Required work — Please print every line from the one containing "Given: Select Verilog HDL File in list" through the last line of the records below, exactly as written and nothing more.

==== Task data ====

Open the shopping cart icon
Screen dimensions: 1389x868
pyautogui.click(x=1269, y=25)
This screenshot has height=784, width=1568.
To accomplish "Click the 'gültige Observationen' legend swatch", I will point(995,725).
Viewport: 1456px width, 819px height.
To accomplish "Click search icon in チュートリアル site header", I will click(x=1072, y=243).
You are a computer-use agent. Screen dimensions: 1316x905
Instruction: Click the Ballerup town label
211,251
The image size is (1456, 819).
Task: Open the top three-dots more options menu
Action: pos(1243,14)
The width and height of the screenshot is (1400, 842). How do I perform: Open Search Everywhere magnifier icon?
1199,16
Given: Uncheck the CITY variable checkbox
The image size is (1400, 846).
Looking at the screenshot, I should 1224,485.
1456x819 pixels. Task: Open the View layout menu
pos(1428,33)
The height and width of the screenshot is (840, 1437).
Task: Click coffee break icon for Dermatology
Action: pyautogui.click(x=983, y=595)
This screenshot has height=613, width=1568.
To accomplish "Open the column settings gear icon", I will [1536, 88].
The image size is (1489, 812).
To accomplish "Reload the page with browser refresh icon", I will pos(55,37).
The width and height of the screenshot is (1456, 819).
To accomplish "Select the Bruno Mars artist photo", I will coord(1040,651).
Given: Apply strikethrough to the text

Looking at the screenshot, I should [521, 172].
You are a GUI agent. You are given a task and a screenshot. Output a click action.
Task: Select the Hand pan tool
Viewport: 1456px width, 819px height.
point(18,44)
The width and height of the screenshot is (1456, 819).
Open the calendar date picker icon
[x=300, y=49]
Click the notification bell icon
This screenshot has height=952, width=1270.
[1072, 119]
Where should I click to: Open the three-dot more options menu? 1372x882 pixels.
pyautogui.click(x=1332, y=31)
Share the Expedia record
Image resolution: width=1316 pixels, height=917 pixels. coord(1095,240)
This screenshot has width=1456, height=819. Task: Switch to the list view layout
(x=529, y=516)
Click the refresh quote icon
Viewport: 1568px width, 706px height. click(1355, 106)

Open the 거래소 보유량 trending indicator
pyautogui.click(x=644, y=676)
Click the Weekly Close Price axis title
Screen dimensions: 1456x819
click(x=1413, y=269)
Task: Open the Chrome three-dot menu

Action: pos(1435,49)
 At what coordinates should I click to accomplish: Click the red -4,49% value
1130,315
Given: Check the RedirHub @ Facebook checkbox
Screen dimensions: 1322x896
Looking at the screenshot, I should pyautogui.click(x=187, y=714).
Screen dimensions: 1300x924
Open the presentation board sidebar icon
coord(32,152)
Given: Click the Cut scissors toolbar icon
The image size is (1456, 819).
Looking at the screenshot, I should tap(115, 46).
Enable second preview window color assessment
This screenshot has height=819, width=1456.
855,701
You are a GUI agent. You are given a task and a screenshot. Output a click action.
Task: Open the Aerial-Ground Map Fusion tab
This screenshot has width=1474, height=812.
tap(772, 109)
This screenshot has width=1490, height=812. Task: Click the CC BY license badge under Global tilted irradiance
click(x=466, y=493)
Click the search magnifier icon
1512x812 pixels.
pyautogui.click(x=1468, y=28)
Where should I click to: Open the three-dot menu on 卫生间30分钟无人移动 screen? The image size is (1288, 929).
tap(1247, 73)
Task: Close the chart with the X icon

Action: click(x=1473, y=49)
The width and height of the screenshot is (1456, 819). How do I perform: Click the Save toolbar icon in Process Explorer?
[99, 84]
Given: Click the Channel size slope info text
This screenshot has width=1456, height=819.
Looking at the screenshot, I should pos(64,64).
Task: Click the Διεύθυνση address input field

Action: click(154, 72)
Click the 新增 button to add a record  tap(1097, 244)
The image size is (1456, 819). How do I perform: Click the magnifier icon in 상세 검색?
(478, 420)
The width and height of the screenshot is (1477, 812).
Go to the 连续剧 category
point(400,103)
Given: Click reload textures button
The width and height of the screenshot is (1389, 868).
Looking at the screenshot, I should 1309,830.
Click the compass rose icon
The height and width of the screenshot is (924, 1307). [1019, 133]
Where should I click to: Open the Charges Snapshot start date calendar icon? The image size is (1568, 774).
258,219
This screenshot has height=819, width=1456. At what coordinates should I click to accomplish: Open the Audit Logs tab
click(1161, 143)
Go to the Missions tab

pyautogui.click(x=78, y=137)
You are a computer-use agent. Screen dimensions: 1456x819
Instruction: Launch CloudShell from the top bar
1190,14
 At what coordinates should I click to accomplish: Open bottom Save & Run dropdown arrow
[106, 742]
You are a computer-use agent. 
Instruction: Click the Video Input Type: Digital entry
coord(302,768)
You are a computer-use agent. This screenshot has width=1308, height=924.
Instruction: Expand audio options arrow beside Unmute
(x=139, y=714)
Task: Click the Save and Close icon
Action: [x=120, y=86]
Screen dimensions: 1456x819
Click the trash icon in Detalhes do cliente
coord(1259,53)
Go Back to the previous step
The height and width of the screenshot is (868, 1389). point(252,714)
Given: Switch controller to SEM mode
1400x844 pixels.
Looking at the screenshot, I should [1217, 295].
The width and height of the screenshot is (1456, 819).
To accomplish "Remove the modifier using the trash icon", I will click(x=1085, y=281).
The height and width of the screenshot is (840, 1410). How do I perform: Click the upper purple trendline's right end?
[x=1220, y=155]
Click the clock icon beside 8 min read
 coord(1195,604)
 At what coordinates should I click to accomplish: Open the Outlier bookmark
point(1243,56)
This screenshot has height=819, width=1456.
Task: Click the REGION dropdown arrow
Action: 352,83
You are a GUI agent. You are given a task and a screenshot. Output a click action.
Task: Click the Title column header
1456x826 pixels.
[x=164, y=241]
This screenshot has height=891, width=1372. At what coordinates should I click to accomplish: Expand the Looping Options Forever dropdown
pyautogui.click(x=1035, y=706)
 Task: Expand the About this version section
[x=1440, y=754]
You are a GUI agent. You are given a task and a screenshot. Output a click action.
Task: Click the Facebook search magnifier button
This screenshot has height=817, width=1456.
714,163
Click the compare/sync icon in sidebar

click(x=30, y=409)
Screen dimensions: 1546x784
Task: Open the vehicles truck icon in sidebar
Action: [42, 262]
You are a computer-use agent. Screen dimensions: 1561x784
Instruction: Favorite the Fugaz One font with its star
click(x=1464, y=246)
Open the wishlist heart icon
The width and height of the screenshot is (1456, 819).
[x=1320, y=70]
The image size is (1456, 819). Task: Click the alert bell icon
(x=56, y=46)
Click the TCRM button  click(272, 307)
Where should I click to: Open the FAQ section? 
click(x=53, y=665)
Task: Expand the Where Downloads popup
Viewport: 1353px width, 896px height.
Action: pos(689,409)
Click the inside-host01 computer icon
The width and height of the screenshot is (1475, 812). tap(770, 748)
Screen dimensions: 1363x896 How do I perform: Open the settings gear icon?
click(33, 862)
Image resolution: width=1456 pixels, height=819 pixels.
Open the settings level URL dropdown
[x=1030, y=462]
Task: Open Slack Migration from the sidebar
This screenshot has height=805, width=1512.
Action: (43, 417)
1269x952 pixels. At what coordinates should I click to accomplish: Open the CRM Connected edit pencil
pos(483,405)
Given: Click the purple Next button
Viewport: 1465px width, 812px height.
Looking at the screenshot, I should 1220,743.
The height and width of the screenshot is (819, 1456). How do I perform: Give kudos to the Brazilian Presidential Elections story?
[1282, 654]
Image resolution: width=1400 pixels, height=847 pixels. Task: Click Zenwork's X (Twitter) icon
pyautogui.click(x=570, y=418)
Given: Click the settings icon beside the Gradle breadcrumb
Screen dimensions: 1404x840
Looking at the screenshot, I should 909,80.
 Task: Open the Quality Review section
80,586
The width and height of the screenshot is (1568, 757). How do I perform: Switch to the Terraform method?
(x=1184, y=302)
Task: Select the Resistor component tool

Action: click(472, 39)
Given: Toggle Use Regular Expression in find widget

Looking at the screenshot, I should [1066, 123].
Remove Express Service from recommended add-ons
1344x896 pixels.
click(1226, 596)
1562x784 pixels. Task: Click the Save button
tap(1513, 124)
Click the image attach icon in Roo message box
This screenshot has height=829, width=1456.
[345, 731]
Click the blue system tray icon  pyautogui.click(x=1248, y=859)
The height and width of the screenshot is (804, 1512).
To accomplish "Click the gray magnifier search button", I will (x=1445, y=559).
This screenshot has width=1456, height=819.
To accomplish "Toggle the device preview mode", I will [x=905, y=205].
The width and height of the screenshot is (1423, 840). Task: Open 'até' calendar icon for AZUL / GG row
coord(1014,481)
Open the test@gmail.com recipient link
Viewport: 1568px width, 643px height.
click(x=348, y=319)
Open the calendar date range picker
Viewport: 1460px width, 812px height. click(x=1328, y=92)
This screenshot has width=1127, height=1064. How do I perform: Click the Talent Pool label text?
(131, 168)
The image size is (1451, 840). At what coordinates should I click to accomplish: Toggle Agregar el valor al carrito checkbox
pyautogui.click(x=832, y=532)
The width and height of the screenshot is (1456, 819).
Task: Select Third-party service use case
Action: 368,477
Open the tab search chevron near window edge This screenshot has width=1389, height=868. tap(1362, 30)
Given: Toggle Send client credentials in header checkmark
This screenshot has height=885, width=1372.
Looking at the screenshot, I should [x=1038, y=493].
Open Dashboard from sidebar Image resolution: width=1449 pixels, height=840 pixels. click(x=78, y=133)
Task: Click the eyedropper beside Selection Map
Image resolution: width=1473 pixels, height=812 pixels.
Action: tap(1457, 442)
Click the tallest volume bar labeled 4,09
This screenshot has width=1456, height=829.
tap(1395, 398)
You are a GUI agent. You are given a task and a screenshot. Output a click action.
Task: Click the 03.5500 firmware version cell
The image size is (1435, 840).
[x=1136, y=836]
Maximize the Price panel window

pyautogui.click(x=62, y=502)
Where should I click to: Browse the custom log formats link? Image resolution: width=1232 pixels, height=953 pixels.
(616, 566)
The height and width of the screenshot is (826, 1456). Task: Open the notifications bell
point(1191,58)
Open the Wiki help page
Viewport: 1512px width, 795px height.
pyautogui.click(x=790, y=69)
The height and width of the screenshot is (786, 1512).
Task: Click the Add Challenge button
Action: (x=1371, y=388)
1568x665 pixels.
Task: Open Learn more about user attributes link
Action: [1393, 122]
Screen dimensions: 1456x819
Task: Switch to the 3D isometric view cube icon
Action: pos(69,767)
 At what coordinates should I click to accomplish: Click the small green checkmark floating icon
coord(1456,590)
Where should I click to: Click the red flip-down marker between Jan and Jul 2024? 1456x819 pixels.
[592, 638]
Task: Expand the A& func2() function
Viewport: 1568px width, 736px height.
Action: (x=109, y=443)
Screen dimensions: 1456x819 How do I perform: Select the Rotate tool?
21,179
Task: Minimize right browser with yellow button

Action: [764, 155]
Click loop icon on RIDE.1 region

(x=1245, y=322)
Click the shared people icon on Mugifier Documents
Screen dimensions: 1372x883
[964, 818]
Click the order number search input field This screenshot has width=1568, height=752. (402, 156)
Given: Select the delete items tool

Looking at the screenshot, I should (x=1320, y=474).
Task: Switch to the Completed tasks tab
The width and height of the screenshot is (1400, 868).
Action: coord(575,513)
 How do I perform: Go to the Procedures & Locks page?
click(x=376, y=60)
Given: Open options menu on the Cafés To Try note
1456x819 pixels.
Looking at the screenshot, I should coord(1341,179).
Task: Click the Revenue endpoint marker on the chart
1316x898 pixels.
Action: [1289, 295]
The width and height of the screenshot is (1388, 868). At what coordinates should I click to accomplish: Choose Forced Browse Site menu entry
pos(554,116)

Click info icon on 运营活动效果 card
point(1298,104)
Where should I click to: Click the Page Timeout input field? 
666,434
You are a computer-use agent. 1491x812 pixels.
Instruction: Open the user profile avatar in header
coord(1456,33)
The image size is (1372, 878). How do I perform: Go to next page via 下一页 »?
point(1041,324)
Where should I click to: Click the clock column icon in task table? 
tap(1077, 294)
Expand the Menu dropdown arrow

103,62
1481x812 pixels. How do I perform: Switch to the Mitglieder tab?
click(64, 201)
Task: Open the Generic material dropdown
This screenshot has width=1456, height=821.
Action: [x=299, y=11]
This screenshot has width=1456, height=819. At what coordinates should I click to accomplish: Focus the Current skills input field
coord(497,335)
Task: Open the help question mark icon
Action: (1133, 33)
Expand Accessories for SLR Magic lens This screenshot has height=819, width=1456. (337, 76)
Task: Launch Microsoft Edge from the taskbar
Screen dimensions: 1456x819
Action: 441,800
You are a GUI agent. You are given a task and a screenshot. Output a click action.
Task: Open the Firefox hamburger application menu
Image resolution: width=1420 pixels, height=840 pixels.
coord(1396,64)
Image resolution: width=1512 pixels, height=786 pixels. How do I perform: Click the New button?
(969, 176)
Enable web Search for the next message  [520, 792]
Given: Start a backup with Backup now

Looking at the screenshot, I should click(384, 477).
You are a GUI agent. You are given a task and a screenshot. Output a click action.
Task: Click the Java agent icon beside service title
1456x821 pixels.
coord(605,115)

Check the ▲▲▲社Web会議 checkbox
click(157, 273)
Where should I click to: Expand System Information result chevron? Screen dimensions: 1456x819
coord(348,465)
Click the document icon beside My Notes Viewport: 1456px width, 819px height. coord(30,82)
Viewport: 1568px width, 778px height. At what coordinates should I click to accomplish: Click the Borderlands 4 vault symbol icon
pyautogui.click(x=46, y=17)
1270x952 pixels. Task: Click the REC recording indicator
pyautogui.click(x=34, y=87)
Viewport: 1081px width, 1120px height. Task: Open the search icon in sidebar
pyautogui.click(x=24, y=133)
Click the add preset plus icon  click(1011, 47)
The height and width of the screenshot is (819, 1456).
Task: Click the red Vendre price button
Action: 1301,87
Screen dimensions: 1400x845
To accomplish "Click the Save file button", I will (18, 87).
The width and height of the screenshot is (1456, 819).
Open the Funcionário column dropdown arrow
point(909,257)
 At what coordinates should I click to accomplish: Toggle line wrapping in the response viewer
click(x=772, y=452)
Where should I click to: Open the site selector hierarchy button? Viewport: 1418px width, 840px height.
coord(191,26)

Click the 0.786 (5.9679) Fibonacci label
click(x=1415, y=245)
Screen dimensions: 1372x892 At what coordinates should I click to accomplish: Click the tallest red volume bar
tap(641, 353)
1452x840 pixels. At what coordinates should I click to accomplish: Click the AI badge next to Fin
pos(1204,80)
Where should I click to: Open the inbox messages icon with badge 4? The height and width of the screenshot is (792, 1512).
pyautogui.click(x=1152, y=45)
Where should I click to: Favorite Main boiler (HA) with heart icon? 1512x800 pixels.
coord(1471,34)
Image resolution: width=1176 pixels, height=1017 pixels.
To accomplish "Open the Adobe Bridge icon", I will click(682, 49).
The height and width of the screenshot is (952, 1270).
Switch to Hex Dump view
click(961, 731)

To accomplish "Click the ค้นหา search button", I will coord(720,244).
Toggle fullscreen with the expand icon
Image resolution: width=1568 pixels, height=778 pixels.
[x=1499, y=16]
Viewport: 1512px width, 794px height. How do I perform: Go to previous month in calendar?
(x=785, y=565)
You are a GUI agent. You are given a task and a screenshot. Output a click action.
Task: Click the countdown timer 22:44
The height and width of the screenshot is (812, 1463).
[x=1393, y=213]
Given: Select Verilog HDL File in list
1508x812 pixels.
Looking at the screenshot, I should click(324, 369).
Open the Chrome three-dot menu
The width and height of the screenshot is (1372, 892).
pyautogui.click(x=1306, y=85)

====

Exercise result —
Given: Select Verilog HDL File in list
1508x812 pixels.
Looking at the screenshot, I should click(324, 369).
Open the Chrome three-dot menu
The width and height of the screenshot is (1372, 892).
pyautogui.click(x=1306, y=85)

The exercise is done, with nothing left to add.